Spot each line in the records below where the word "Select" occurs, then copy it.

RECORDS START

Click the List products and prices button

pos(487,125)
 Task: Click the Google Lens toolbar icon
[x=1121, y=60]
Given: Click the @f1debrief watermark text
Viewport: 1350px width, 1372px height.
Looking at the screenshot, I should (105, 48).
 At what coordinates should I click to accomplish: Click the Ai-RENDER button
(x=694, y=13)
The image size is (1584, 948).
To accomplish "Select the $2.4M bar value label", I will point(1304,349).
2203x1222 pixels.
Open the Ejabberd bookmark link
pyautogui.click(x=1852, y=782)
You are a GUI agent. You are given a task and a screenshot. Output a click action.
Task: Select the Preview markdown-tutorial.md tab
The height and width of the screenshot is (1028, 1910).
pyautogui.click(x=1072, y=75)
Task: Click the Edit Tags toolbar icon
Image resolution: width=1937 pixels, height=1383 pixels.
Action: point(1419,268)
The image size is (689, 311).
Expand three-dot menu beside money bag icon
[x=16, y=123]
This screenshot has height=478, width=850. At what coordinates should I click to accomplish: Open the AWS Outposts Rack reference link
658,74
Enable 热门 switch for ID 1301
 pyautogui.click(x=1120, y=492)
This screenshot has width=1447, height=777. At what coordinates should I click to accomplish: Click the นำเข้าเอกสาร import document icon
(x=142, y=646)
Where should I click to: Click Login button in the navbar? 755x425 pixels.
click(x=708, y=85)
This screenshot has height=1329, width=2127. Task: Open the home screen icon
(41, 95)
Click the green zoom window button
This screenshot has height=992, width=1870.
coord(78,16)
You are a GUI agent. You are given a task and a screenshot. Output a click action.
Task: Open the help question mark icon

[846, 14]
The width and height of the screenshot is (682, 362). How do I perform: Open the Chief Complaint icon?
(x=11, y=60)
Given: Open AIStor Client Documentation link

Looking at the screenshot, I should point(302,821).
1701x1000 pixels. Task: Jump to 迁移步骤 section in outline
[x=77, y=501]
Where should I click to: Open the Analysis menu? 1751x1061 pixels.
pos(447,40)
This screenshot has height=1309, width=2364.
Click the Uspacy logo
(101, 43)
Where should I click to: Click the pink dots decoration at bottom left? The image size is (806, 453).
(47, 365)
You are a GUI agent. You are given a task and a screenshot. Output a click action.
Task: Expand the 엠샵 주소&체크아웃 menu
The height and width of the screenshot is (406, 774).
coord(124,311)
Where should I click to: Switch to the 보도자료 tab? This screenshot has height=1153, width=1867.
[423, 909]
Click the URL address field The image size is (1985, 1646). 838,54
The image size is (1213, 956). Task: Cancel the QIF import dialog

RECORDS END

-- EXPECTED OUTPUT --
To accomplish "Select the $2.4M bar value label", I will point(1304,349).
Task: Select the Preview markdown-tutorial.md tab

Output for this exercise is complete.